Leonardo and the Last Supper
- First edition
- Author: Ross King
- Language: English
- Genre: History
- Publisher: Bloomsbury Publishing
- Publication date: 2011
- Publication place: United States
- Media type: Print (hardcover and paperback)

= Leonardo and the Last Supper =

2011 book written by Ross King

Leonardo and the Last Supper, is a 2011 book written by Ross King, a Canadian novelist and non-fiction writer. He was awarded Canada's 2012 Governor General's Award for English-language non-fiction for Leonardo and the Last Supper, his examination of da Vinci's iconic 15th century religious mural.

==Overview==
Leonardo da Vinci's painting of The Last Supper in the former refectory of Santa Maria delle Grazie in Milan took him and his team of assistants about three years to complete. The painting was not painted using traditional fresco technique but used an experimental oil-based medium. This proved to be a disaster as on a wall prone to damp, the paint surface quickly deteriorated.

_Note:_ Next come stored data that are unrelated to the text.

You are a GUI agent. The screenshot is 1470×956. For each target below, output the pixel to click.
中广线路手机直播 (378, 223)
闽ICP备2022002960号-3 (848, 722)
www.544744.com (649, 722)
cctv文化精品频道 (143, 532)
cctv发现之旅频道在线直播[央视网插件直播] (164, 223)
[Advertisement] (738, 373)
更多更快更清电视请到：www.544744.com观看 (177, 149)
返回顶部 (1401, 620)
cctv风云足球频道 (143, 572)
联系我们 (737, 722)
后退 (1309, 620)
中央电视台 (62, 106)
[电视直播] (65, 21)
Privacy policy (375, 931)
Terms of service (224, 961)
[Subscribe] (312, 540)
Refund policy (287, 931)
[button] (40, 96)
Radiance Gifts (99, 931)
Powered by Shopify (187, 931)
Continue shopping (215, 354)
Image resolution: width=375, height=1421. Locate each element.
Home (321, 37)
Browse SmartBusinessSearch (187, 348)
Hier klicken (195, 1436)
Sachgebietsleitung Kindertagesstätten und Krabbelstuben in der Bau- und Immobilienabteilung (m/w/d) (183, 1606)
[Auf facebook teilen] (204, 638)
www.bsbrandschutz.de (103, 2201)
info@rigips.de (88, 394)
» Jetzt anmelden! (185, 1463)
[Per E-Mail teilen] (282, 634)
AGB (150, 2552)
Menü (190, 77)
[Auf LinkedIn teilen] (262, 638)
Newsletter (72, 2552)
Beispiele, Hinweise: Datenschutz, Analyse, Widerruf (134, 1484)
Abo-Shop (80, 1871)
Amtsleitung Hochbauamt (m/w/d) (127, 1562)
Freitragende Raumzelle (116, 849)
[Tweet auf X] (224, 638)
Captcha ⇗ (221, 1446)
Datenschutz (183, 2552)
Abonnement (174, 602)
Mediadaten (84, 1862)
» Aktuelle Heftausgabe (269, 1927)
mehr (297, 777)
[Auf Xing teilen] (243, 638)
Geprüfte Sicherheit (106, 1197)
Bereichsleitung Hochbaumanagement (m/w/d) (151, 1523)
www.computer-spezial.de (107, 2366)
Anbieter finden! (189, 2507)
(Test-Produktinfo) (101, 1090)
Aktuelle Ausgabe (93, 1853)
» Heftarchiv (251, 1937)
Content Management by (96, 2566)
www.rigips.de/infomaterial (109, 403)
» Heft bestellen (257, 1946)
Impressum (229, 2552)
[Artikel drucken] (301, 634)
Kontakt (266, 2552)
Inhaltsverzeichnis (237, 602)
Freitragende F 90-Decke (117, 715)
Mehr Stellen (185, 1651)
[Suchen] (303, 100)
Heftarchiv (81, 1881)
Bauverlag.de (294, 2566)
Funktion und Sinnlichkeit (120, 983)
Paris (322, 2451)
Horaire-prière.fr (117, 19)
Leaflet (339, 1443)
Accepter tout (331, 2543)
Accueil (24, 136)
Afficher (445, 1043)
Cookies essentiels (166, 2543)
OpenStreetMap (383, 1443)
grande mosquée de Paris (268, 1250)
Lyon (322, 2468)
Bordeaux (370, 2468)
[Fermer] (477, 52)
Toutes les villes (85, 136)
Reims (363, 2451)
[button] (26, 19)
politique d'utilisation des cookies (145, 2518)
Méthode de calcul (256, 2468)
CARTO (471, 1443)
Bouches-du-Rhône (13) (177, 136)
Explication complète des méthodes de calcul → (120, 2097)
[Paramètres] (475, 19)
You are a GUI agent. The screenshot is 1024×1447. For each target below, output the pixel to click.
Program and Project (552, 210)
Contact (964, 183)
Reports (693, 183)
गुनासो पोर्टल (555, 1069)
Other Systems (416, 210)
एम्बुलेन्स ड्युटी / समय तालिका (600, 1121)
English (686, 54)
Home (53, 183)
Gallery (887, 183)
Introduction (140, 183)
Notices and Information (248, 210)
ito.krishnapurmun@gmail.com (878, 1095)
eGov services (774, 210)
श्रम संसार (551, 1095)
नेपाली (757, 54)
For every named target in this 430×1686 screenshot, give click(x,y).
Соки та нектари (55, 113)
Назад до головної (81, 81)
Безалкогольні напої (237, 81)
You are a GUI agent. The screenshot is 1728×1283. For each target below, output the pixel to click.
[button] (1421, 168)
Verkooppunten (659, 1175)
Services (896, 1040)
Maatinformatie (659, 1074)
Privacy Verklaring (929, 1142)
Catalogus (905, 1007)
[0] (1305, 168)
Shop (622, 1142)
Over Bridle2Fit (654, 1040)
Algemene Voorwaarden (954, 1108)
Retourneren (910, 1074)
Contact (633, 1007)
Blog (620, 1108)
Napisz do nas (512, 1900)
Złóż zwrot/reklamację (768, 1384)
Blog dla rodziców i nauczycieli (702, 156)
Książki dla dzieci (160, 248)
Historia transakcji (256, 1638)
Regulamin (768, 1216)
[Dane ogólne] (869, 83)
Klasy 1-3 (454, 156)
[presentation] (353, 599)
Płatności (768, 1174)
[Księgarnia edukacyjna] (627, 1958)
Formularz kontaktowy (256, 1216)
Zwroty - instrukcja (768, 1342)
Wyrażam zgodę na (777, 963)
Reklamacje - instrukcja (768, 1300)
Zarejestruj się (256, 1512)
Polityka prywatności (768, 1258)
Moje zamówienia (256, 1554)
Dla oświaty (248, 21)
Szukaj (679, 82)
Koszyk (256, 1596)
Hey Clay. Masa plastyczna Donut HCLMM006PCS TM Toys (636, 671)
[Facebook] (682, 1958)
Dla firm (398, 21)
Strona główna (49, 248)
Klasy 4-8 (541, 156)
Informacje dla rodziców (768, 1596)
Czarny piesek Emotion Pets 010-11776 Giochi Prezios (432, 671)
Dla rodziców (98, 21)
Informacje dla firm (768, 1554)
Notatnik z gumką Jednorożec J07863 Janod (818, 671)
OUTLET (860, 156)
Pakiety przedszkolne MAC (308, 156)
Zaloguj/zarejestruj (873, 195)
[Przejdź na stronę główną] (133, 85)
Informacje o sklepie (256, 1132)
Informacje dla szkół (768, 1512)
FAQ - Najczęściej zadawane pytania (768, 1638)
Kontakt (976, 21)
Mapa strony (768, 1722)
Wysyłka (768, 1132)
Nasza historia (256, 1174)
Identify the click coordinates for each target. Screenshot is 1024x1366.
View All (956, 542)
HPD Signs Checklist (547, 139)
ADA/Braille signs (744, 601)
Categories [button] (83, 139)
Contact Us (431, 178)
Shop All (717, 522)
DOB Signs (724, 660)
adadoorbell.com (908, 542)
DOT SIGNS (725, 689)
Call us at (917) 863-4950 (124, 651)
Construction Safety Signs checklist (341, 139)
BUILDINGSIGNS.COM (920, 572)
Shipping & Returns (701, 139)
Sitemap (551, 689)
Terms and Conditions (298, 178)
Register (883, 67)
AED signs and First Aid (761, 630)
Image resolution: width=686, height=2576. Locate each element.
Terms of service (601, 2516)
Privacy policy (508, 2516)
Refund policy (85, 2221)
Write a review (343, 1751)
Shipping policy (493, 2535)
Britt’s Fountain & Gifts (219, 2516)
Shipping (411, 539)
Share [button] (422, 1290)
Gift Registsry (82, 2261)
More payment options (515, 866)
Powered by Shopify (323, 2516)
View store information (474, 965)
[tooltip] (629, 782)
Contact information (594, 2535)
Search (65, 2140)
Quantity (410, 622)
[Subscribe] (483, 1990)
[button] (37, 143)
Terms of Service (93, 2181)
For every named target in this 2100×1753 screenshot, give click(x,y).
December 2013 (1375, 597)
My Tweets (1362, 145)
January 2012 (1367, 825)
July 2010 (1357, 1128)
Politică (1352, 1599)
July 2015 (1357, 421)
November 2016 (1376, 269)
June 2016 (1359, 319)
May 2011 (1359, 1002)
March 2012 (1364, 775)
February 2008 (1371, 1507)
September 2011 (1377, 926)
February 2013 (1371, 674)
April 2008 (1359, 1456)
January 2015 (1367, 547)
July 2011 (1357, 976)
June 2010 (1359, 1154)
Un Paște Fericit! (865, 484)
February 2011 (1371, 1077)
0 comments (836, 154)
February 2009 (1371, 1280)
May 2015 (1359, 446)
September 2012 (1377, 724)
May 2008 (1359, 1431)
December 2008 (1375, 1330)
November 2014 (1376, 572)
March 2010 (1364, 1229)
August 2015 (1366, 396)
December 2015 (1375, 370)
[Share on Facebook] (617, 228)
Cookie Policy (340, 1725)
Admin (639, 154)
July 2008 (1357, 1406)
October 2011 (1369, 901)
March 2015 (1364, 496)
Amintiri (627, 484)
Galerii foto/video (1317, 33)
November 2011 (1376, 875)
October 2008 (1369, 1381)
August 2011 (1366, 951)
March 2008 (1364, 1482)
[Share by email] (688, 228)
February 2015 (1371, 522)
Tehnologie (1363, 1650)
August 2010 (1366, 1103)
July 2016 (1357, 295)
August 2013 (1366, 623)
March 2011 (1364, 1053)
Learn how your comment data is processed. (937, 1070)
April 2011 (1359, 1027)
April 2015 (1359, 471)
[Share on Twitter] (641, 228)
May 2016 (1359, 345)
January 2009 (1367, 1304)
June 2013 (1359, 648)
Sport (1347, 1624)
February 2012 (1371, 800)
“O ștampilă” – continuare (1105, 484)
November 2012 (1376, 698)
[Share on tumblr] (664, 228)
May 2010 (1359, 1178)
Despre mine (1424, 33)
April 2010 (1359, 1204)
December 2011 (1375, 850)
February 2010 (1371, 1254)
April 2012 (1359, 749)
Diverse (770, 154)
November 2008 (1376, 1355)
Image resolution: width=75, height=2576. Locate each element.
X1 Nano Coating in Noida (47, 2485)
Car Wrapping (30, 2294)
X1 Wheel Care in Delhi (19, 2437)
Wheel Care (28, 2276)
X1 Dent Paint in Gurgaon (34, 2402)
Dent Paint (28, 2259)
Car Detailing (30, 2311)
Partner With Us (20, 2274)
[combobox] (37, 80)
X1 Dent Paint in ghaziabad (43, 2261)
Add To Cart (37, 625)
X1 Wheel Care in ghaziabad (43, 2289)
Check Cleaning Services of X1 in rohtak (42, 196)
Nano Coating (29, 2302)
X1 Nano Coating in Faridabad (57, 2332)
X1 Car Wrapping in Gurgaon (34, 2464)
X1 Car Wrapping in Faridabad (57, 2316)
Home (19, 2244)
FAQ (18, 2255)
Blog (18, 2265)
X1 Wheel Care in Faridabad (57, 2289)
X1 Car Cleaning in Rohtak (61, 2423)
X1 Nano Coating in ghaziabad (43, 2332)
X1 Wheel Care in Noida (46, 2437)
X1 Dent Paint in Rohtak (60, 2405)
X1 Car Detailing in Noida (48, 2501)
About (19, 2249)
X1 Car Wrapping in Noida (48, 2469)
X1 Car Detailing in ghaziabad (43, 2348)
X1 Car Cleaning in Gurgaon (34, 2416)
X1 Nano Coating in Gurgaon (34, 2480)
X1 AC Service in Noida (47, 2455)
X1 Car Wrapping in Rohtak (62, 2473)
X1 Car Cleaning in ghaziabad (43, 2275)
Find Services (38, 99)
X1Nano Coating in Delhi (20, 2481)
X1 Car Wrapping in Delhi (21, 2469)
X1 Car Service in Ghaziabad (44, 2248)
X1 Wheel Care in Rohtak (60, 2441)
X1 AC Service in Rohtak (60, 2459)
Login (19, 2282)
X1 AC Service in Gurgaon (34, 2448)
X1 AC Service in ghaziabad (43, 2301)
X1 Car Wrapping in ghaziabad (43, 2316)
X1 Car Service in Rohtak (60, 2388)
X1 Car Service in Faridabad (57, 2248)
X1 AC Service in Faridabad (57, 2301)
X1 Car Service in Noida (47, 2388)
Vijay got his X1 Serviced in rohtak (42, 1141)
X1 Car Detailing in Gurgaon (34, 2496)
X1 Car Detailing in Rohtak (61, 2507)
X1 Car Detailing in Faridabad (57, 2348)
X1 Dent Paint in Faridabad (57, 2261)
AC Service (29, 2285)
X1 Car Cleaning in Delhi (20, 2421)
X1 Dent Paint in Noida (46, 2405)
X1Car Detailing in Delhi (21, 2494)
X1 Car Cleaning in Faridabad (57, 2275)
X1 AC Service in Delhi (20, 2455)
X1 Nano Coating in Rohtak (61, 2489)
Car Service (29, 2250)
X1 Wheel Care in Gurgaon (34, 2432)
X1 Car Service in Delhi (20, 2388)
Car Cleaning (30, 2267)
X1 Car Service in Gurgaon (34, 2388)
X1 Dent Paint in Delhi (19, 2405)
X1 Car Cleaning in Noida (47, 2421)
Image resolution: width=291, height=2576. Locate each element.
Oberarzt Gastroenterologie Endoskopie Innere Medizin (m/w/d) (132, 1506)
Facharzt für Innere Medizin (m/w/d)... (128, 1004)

For centuries the painting was subjected to invasive restorations and retouchings.

==Critical response==
In a positive review for The Guardian, Charles Nicholl wrote; "King has the gift of clear, unpretentious exposition, and an instinctive narrative flair." Michiko Kakutani, writing for The New York Times called the book a "gripping account" and wrote that, although there is not much new research, King does a "fluent and insightful job of weaving together all his research."